Page extract Start Marker

People working in quite different fields with different methodologies and research agendas nevertheless often shared a veiled antipathy, trying to keep their distance from the implications of two ideas : Our minds are just what our brains non-miraculously do, and the talents of our brains had to evolve like every other marvel of nature. Their effort to keep this vision at bay was bogging down their thinking, lending spurious allure to dubious brands of absolutism and encouraging them to see small, bridgeable gaps as yawning chasms.

Throughout human history, people have pondered their relationship to the living and nonliving components of the environments in which they have lived: Where did we and all the other living organisms around us come from? How long have we been here ? In what ways are we different from other species? How should we relate to them ? Do we have any responsibilities to them? If so, what are they?

Human cultures have generated a rich variety of answers to these and similar questions. Most of these answers reflect the intimate contacts people had with nature because nature, both benign and terrifying, influenced the consequences of most of their activities. Moreover, our ancestors could not have failed to notice the many striking similarities between themselves and some of the other species that shared habitats with them. For people lacking knowledge of both the age of the Earth and the processes by which life evolved, such similarities must have seemed puzzling.

Page extract End Marker
Provided data Start Marker

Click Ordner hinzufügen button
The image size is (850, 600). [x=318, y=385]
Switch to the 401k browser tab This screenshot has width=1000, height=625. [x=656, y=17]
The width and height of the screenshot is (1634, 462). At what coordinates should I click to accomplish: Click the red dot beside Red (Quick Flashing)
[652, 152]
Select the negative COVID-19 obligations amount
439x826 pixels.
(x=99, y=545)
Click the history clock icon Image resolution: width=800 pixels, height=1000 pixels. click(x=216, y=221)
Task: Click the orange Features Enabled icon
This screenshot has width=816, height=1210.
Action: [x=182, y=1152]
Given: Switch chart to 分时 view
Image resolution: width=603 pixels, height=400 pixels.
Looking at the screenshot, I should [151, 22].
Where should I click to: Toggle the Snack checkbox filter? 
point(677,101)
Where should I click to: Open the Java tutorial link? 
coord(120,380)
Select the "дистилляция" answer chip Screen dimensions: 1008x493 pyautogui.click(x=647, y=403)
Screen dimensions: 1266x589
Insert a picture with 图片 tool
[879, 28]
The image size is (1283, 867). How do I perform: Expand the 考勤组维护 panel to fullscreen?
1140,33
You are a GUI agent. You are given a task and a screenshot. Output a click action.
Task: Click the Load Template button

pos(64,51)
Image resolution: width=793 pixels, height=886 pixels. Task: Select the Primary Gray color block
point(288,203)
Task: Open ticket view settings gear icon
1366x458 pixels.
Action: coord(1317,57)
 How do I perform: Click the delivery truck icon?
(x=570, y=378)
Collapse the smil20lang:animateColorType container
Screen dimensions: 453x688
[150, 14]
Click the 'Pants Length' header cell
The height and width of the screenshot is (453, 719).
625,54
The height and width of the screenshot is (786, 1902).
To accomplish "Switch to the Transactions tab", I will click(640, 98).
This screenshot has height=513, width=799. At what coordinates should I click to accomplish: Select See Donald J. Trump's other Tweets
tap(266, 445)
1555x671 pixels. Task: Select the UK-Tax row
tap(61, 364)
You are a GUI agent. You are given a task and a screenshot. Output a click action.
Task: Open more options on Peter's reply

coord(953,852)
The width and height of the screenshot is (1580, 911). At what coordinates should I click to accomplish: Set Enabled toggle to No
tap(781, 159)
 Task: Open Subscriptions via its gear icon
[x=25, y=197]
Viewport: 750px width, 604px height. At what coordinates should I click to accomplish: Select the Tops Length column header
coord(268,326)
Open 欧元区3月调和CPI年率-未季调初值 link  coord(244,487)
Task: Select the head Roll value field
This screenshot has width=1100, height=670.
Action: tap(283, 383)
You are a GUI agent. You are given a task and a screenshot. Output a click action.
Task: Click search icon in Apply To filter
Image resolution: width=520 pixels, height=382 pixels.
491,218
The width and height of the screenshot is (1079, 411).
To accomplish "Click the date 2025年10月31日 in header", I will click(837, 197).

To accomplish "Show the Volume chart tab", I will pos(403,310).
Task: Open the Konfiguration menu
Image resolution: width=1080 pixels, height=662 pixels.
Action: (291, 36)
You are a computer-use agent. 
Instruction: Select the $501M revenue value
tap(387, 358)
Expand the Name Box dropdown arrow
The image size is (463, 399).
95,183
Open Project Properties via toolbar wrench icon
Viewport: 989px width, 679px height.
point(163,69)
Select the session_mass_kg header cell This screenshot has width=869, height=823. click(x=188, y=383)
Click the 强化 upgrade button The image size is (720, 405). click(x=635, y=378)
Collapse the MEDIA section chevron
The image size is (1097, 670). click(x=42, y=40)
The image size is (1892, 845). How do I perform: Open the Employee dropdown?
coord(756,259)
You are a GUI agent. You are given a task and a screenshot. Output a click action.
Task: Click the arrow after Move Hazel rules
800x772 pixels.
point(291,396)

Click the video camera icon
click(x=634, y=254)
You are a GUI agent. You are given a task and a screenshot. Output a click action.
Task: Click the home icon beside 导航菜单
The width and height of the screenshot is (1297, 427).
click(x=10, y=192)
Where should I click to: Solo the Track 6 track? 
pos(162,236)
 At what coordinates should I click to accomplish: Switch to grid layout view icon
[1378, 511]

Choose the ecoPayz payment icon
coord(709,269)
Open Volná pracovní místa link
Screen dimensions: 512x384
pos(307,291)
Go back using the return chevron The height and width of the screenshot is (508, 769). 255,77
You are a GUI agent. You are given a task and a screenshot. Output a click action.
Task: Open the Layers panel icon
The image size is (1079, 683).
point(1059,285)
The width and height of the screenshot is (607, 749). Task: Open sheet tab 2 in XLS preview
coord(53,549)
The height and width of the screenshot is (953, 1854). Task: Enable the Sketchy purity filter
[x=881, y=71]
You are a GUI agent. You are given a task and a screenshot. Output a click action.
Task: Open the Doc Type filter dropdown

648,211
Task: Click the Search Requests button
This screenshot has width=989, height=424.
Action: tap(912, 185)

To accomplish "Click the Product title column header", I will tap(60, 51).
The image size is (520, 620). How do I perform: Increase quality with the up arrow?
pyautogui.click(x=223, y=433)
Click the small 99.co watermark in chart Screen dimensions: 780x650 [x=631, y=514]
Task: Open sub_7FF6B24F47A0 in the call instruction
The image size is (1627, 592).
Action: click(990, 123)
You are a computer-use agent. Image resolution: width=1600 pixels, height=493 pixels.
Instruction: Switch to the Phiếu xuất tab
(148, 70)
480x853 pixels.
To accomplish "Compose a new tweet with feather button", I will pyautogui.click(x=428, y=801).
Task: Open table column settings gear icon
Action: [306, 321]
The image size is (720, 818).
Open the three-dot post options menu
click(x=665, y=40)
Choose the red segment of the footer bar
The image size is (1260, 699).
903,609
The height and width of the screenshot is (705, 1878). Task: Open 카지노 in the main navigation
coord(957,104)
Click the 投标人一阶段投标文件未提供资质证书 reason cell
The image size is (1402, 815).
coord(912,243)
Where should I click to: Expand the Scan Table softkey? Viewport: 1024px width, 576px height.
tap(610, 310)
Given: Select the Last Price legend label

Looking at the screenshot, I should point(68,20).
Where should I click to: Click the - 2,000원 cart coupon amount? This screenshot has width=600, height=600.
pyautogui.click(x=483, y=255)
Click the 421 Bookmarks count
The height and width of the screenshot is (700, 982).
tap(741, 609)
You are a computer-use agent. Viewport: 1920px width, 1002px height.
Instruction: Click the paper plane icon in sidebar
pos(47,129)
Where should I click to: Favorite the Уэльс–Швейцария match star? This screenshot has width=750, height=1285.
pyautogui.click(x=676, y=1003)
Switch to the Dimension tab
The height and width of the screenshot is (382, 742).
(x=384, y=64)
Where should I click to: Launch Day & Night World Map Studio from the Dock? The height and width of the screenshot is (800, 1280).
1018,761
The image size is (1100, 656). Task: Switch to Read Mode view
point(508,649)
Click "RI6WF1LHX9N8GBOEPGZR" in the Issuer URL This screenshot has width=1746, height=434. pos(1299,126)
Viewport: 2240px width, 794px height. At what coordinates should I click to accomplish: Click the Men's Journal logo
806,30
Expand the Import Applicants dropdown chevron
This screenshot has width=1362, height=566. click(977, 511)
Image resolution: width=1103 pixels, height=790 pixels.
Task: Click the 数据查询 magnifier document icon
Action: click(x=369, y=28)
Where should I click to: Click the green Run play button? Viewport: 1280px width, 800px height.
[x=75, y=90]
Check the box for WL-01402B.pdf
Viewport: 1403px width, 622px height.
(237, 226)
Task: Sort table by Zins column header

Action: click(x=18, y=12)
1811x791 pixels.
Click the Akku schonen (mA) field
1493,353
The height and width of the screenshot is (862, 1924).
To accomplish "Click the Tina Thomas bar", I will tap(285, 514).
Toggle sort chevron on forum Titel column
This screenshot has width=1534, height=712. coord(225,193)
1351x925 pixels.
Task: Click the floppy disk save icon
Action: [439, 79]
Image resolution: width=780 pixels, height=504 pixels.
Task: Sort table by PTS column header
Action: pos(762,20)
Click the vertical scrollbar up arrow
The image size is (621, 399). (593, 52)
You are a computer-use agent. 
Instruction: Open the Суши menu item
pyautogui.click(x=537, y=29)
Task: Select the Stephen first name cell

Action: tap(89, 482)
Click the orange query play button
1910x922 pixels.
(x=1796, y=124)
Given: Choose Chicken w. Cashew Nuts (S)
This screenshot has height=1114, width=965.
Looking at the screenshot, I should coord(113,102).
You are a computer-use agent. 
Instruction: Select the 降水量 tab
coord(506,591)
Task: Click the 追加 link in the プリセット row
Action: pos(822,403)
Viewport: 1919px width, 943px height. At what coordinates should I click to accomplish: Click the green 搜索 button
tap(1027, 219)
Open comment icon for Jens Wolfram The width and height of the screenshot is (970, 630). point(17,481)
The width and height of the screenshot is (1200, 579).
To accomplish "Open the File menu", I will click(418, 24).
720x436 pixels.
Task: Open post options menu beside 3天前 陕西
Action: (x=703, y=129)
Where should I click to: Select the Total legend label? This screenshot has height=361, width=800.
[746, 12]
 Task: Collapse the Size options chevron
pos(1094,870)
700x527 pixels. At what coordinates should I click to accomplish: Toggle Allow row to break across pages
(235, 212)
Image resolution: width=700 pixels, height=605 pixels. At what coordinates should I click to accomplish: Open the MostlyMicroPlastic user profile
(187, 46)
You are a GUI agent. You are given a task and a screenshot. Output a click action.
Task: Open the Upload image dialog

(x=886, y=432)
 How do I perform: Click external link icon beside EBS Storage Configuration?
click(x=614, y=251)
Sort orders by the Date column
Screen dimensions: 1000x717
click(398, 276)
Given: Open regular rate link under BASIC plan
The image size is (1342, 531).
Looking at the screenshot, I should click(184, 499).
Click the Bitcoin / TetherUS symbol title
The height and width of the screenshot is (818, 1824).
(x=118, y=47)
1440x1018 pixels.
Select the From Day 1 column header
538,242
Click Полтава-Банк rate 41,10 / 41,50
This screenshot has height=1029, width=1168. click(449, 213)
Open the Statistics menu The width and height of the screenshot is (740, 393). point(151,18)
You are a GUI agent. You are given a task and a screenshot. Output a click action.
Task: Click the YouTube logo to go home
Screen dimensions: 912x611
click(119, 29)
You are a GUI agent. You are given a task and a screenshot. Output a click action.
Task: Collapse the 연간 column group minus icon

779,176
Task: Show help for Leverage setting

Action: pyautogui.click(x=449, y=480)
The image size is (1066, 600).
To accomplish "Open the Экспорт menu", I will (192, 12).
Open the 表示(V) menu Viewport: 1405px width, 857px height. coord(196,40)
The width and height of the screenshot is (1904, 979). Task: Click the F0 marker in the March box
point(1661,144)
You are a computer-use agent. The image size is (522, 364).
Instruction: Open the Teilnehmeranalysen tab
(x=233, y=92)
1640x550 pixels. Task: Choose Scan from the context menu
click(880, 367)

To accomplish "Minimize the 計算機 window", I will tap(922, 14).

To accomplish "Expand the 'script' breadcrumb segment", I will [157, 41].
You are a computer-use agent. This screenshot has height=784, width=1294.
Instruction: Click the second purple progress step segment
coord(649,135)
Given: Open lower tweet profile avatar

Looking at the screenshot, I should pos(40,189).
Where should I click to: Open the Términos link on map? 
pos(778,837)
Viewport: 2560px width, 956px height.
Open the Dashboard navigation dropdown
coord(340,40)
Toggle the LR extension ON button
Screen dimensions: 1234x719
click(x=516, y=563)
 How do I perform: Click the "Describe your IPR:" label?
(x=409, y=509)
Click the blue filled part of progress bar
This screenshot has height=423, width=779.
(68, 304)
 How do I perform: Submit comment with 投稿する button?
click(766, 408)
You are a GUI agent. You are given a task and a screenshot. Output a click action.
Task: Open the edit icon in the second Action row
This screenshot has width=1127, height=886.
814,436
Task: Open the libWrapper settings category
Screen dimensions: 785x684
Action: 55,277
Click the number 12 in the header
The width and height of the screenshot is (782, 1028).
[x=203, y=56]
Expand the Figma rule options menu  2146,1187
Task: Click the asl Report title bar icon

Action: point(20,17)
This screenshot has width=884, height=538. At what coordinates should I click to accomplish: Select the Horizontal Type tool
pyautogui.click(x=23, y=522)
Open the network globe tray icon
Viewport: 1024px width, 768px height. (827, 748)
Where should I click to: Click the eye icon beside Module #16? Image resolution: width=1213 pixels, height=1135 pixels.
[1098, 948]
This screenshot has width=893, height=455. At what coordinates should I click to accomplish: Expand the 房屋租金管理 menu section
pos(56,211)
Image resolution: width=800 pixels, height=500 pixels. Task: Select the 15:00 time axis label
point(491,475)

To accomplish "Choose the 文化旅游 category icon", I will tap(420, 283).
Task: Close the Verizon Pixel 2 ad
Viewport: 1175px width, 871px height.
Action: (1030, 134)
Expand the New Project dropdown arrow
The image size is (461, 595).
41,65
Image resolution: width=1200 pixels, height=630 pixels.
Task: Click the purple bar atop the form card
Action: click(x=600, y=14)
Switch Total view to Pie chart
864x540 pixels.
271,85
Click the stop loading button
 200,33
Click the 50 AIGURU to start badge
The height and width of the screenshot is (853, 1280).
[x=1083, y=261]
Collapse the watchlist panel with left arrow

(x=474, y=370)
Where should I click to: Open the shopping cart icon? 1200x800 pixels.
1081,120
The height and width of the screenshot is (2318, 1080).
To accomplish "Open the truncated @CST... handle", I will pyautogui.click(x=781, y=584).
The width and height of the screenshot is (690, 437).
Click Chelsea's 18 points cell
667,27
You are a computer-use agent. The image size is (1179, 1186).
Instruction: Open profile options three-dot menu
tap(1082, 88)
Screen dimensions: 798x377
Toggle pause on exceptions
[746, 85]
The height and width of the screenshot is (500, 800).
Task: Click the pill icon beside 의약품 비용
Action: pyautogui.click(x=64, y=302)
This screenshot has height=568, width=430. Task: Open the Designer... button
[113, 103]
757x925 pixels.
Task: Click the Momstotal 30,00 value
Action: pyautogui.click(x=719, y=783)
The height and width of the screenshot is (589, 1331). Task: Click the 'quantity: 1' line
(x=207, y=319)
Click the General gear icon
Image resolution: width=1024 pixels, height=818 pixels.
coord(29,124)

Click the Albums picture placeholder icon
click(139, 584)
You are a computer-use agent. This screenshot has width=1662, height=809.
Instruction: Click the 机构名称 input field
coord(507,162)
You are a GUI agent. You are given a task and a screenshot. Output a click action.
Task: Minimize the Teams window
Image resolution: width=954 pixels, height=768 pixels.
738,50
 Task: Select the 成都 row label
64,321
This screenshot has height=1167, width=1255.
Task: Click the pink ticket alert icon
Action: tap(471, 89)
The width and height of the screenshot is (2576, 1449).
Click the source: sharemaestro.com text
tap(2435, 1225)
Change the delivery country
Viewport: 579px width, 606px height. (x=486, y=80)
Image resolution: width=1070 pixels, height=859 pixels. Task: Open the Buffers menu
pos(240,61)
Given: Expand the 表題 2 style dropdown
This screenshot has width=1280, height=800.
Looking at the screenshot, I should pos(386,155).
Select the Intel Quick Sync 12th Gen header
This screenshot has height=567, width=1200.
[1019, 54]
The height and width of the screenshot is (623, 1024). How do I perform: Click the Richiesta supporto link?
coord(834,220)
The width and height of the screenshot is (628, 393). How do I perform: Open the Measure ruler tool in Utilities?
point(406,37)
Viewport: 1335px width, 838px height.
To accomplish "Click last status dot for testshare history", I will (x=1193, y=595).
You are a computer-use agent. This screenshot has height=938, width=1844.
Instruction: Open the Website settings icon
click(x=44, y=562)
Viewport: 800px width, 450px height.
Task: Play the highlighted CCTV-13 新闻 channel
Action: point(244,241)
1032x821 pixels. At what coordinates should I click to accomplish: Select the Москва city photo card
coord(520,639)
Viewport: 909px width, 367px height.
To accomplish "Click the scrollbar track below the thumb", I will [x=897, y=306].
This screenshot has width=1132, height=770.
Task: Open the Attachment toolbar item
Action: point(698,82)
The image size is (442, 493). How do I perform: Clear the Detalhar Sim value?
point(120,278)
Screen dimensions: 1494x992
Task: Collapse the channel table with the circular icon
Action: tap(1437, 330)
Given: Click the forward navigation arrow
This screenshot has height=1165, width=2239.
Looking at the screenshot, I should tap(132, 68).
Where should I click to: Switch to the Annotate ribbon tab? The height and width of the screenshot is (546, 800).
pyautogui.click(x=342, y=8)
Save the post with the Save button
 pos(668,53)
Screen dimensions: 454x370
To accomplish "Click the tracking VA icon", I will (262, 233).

Provided data End Marker

Task item A
In the text on human origins, what knowledge did people lack that made the similarities between themselves and other species seem puzzling?
Task item B
List every question that the text on human origins says people have pondered throughout human history.

Task response A
Knowledge of both the age of the Earth and the processes by which life evolved.

Task response B
- Where did we and all the other living organisms around us come from?
- How long have we been here?
- In what ways are we different from other species?
- How should we relate to them?
- Do we have any responsibilities to them?
- If so, what are they?